__Problem requirements__: Return only the lines from the one containing "İkinci El HONDA (17, 2456)" to the end of the entries below, exactly as written, both ends included.

Given data below:

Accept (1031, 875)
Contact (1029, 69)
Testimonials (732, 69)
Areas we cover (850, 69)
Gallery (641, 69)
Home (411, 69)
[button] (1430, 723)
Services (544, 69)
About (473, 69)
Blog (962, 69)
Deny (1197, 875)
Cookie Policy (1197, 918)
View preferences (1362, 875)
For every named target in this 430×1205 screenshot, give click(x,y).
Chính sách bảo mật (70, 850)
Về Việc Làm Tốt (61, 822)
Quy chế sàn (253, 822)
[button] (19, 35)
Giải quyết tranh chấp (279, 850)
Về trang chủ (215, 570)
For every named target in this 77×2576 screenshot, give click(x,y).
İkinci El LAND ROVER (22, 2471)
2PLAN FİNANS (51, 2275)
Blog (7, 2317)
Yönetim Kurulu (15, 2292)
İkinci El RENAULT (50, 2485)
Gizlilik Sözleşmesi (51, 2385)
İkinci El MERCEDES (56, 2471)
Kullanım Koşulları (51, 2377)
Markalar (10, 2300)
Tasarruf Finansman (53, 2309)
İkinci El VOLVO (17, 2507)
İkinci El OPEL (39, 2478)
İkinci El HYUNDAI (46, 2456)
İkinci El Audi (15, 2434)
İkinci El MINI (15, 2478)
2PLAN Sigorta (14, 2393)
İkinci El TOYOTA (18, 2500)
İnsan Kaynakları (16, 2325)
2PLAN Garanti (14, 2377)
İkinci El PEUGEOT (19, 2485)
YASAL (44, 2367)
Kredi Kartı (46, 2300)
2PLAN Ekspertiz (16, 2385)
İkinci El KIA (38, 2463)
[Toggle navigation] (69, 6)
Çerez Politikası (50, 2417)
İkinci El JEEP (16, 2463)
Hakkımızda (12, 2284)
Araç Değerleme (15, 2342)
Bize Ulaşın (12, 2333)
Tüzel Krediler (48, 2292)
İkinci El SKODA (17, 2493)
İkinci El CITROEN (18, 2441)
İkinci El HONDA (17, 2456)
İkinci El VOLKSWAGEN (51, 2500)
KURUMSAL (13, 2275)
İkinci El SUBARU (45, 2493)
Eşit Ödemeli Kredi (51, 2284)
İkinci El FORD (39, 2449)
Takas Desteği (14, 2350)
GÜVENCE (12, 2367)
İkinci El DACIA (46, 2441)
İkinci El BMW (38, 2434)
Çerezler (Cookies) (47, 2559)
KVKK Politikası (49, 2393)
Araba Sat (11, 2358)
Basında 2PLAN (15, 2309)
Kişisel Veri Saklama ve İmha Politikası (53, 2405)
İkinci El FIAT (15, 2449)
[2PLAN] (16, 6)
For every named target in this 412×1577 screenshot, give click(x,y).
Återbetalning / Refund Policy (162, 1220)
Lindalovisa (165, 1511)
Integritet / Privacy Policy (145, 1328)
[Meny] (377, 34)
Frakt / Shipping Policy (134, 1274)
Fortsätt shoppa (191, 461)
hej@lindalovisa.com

End of Given data.

__Response box__:
İkinci El HONDA (17, 2456)
İkinci El VOLKSWAGEN (51, 2500)
KURUMSAL (13, 2275)
İkinci El SUBARU (45, 2493)
Eşit Ödemeli Kredi (51, 2284)
İkinci El FORD (39, 2449)
Takas Desteği (14, 2350)
GÜVENCE (12, 2367)
İkinci El DACIA (46, 2441)
İkinci El BMW (38, 2434)
Çerezler (Cookies) (47, 2559)
KVKK Politikası (49, 2393)
Araba Sat (11, 2358)
Basında 2PLAN (15, 2309)
Kişisel Veri Saklama ve İmha Politikası (53, 2405)
İkinci El FIAT (15, 2449)
[2PLAN] (16, 6)
For every named target in this 412×1577 screenshot, give click(x,y).
Återbetalning / Refund Policy (162, 1220)
Lindalovisa (165, 1511)
Integritet / Privacy Policy (145, 1328)
[Meny] (377, 34)
Frakt / Shipping Policy (134, 1274)
Fortsätt shoppa (191, 461)
hej@lindalovisa.com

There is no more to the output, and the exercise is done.